Run the MSYS2 MinGW shell from the start menu and update the core if this is the first time using:
pacman -Syu
Close the terminal and open a new shell again. Install all required dependencies with:
pacman -S gcc make cmake pkg-config git glib2-devel gettext-devel
Clone libuca and any plugins you want to use on Windows:
git clone https://github.com/ufo-kit/libuca
and create an empty build directory in libuca’s root folder. Change
directory to that folder, configure libuca using CMake and build and install it:
cd libuca
mkdir build && cd build
cmake -DCMAKE_INSTALL_PREFIX=/usr ..
make && make install
Before proceeding with the plugins you must soft link the library to fit the naming scheme:
ln -s /usr/bin/libuca.so /usr/lib/libuca.dll.a
To build plugins nothing special is required. Clone the repository, create an empty build directory, configure and build:
git clone https://github.com/ufo-kit/uca-net
cd uca-net
mkdir build && cd build
cmake ..
make && make install
Usage¶
The API for accessing cameras is straightforward. First you need to include the necessary header files:
#include <glib-object.h>
#include <uca/uca-plugin-manager.h>
#include <uca/uca-camera.h>
Then you need to setup the type system:
int
main (int argc, char *argv[])
{
UcaPluginManager *manager;
UcaCamera *camera;
GError *error = NULL; /* this _must_ be set to NULL */
#if !(GLIB_CHECK_VERSION (2, 36, 0))
g_type_init();
#endif
Now you can instantiate new camera objects. Each camera is identified by a human-readable string, in this case we want to access any pco camera that is supported by libpco.
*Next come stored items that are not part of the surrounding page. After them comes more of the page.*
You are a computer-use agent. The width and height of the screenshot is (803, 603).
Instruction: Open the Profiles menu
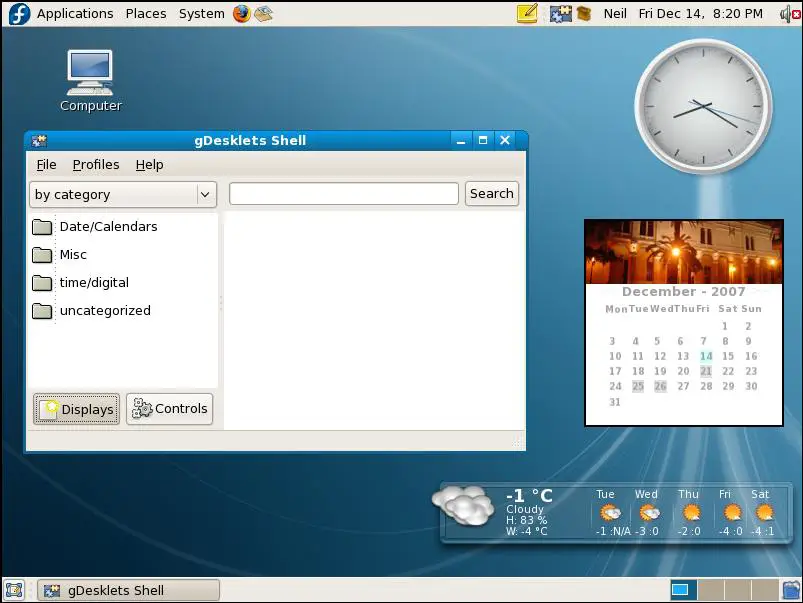coord(96,164)
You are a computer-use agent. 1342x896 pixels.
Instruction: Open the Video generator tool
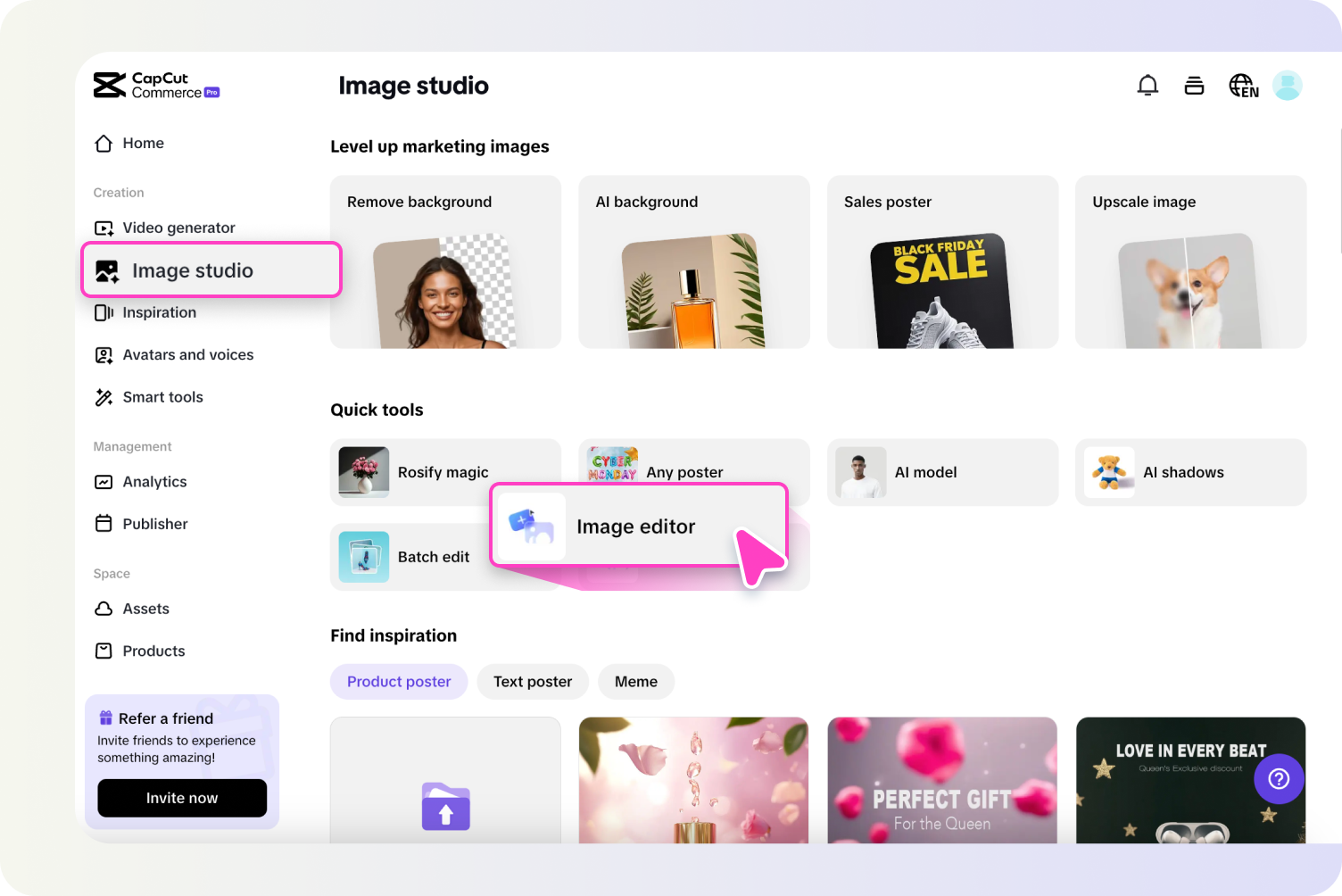coord(178,228)
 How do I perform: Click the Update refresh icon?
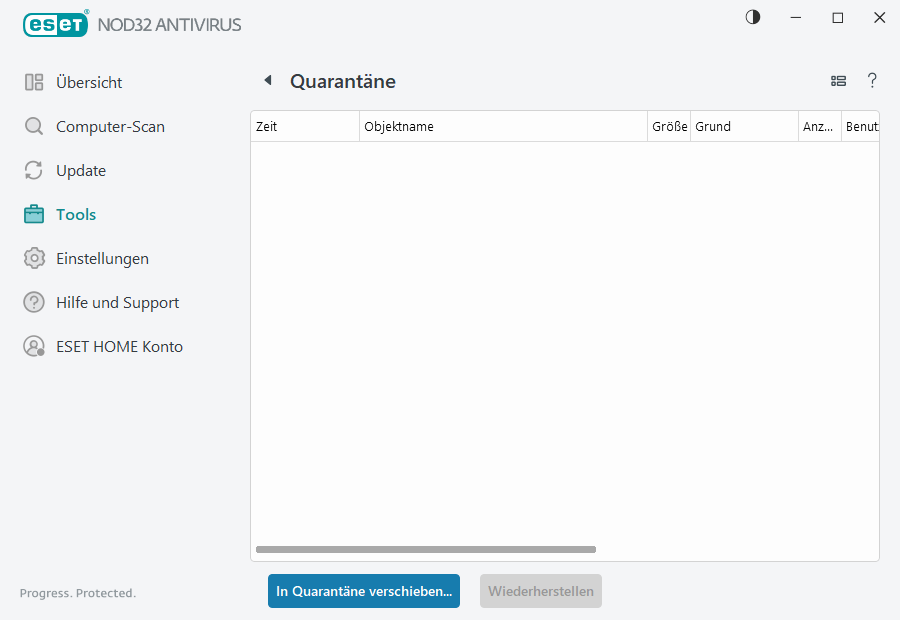[34, 170]
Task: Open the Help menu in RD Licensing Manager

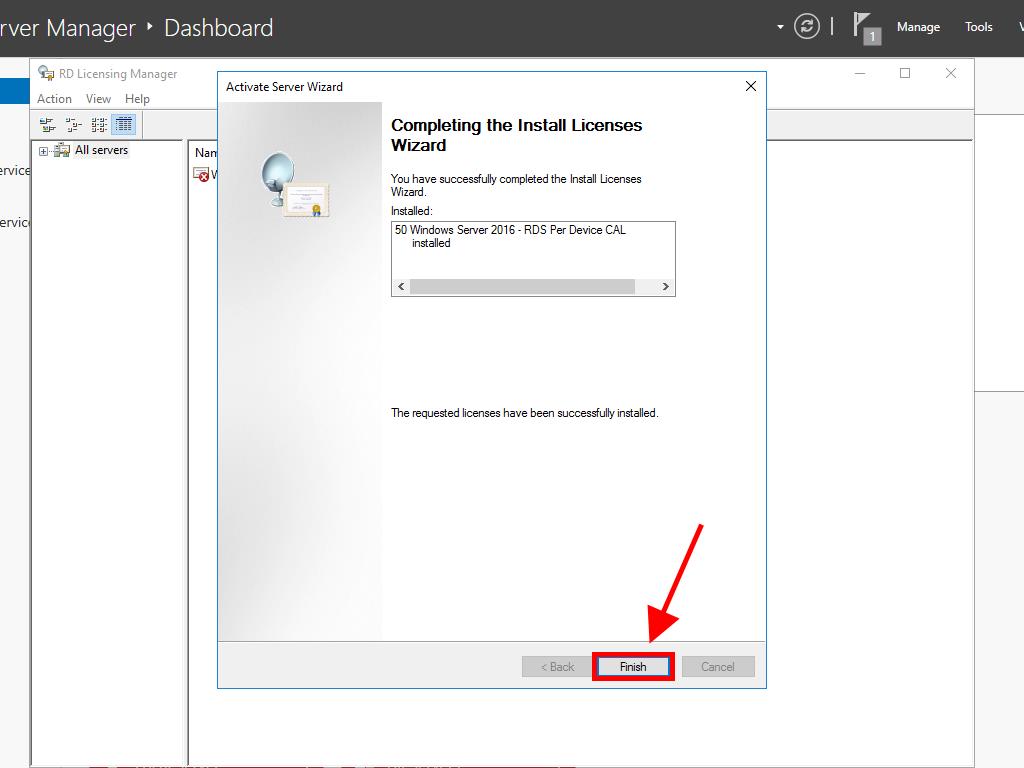Action: 137,99
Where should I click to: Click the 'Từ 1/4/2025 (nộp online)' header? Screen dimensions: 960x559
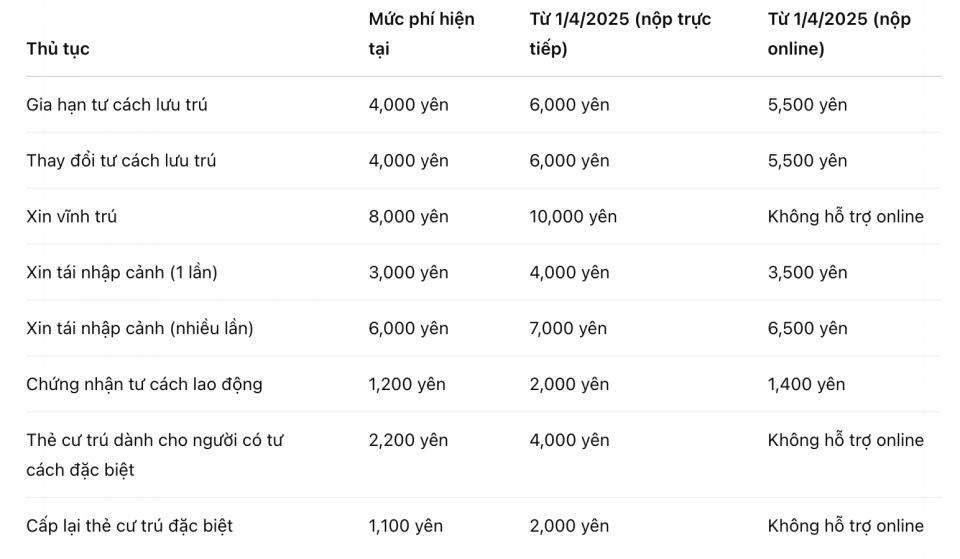[839, 34]
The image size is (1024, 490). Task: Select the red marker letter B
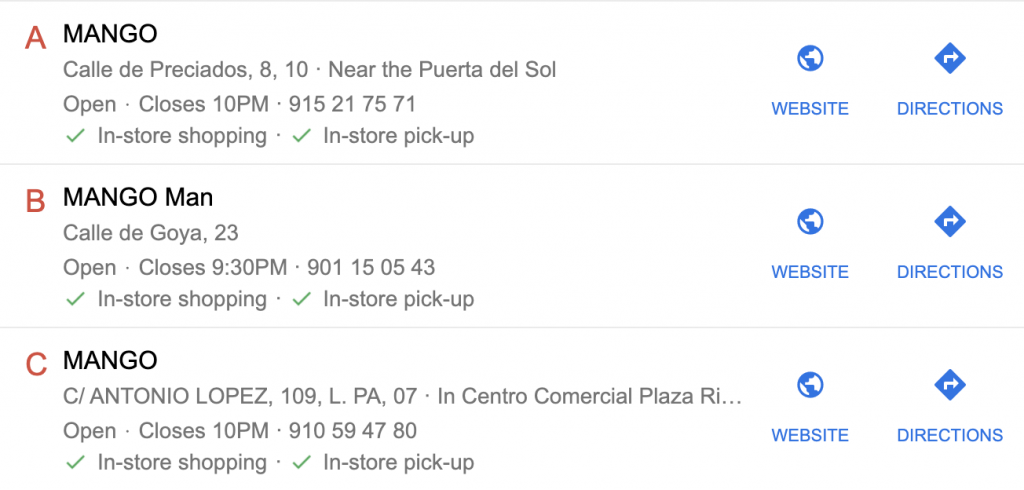point(36,201)
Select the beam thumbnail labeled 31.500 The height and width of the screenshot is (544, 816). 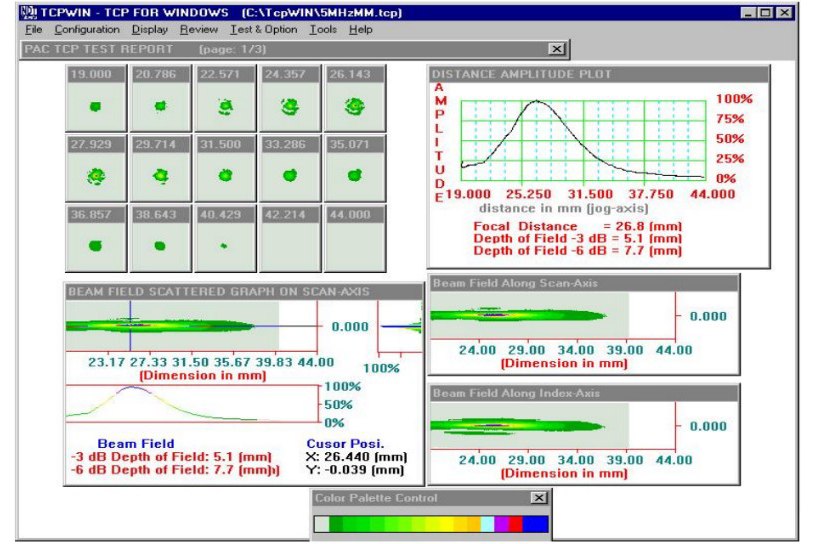223,174
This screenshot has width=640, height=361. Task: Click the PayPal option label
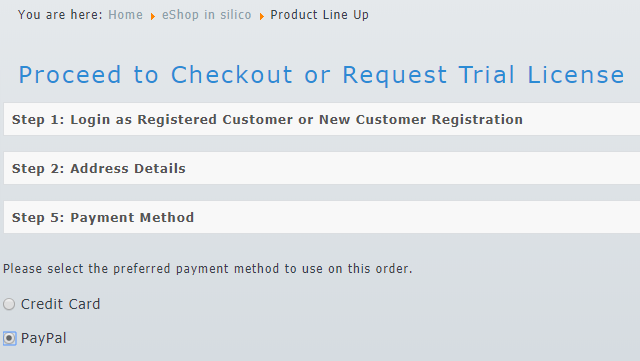pos(44,339)
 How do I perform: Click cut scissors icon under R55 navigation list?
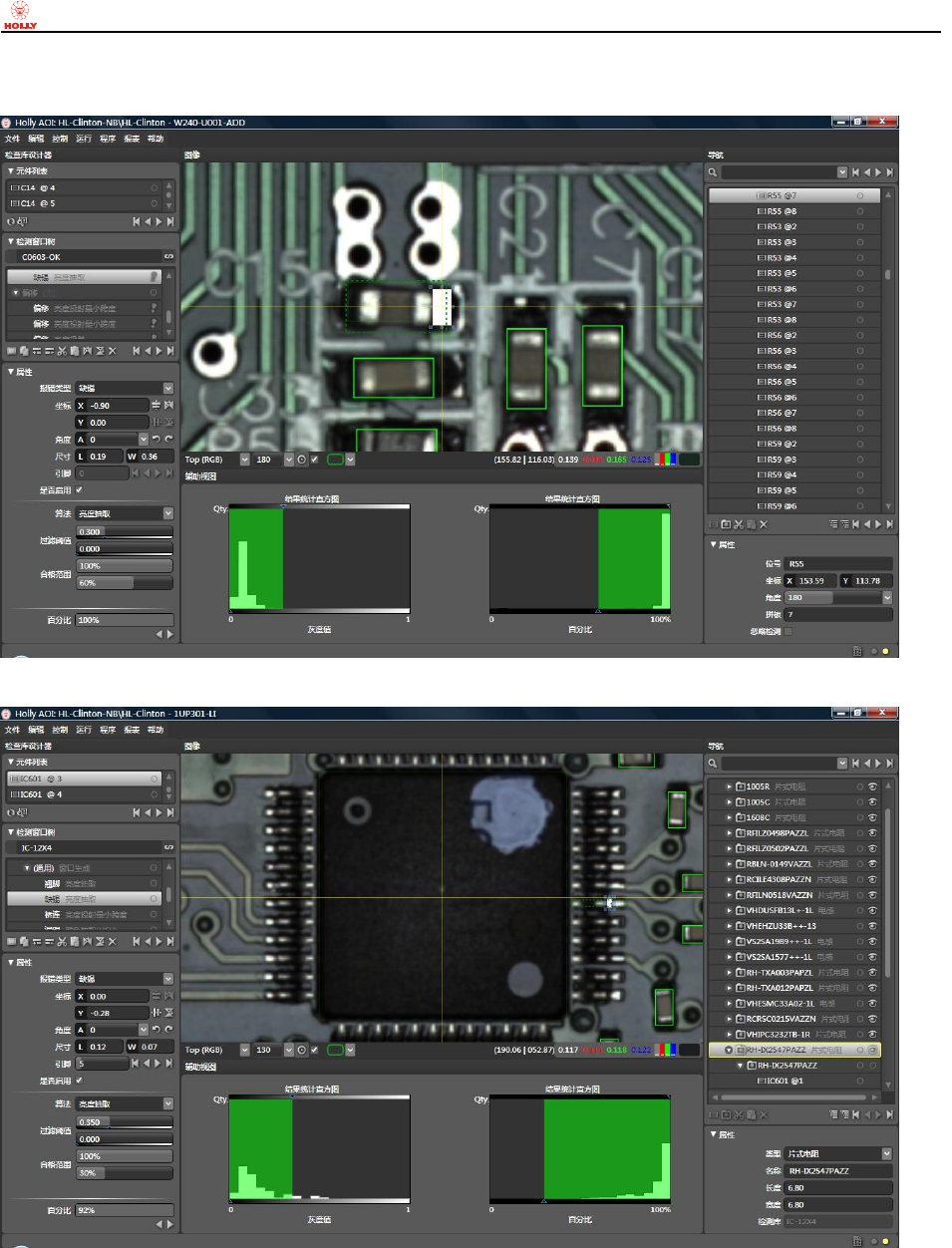739,524
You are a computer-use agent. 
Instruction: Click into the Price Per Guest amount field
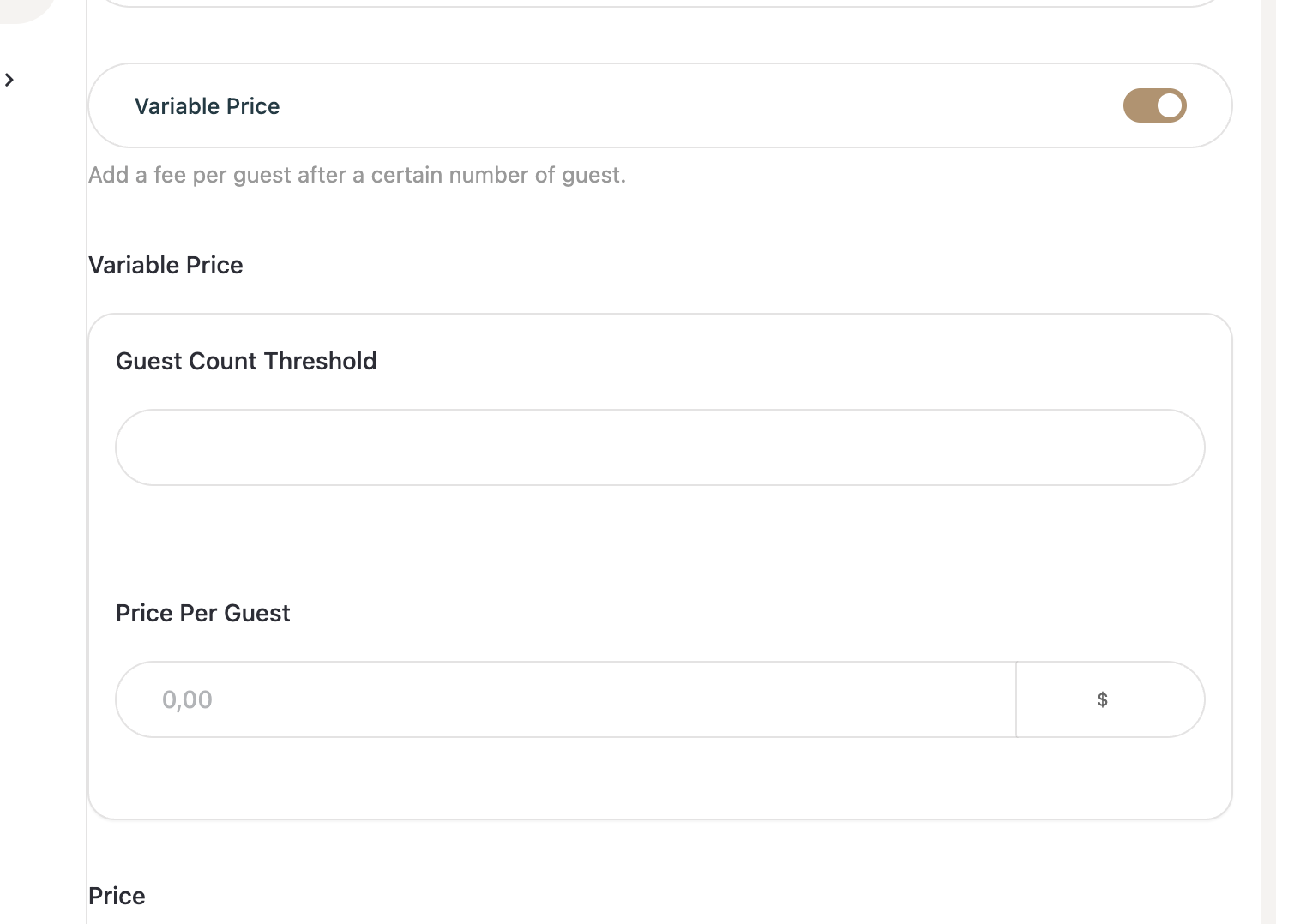566,699
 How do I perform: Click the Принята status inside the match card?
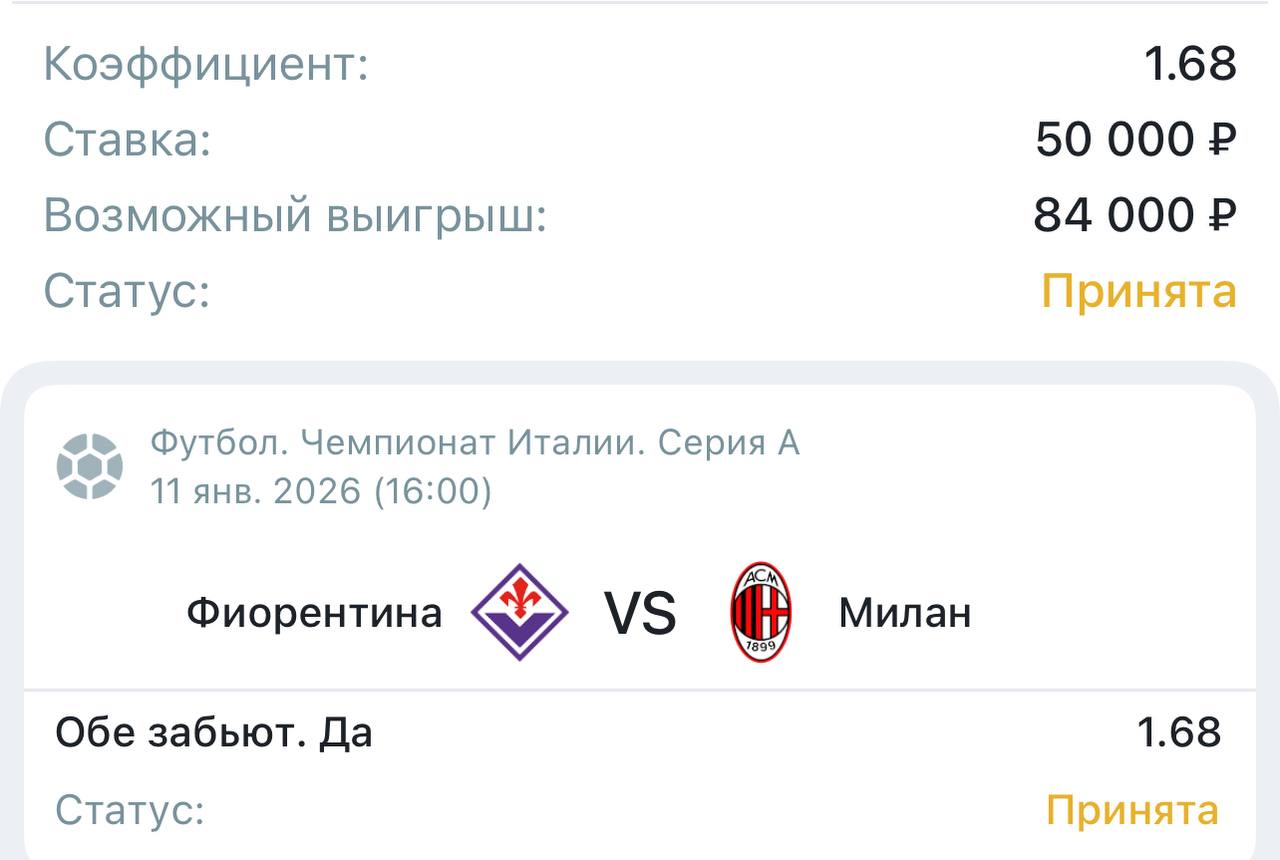tap(1132, 810)
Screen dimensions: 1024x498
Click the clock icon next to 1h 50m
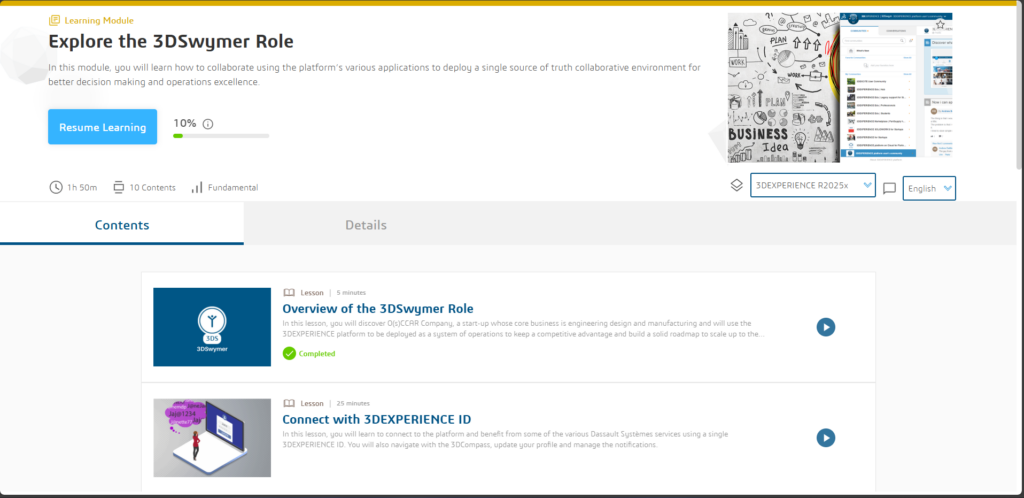(x=55, y=187)
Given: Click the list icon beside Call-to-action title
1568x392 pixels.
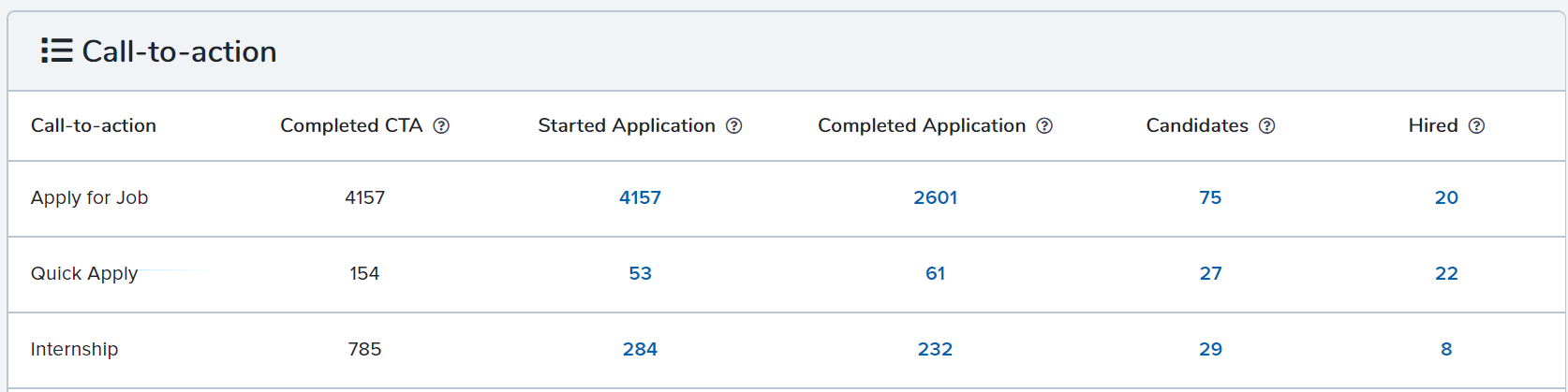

To instantiate a camera we have to create a plugin manager first:
manager = uca_plugin_manager_new ();
camera = uca_plugin_manager_get_camera (manager, "pco", &error, NULL);
Errors are indicated with a returned value NULL and error set to
a value other than NULL:
if (camera == NULL) {
g_error ("Initialization: %s", error->message);
return 1;
}
You should always remove the reference from the camera object when not using it in order to free all associated resources:
g_object_unref (camera);
return 0;
}
Compile this program with
cc `pkg-config --cflags --libs libuca glib-2.0` foo.c -o foo
Now, run foo and verify that no errors occur.
Grabbing frames¶
To synchronously grab frames, first start the camera:
uca_camera_start_recording (camera, &error);
g_assert_no_error (error);
Now, you have to allocate a suitably sized buffer and pass it to
uca_camera_grab:
gpointer buffer = g_malloc0 (640 * 480 * 2);
uca_camera_grab (camera, buffer, &error);
You have to make sure that the buffer is large enough by querying the size of the region of interest and the number of bits that are transferred.
Getting and setting camera parameters¶
Because camera parameters vary tremendously between different vendors
and products, they are realized with so-called GObject properties, a
mechanism that maps string keys to typed and access restricted values.
To get a value, you use the g_object_get function and provide memory
where the result is stored:
guint roi_width;
gdouble exposure_time;
g_object_get (G_OBJECT(camera),
"roi-width", &roi_width,
"exposure-time", &exposure_time,
/* The NULL marks the end! */
NULL
);
g_print ("Width of the region of interest: %d\n", roi_width);
g_print ("Exposure time: %3.5fs\n", exposure_time);
In a similar way, properties are set with g_object_set:
guint roi_width = 512;
gdouble exposure_time = 0.001;
g_object_set (G_OBJECT (camera),
"roi-width", roi_width,
"exposure-time", exposure_time,
NULL);
Each property can be associated with a physical unit. To query for the
unit call uca_camera_get_unit and pass a property name. The function
will then return a value from the UcaUnit enum.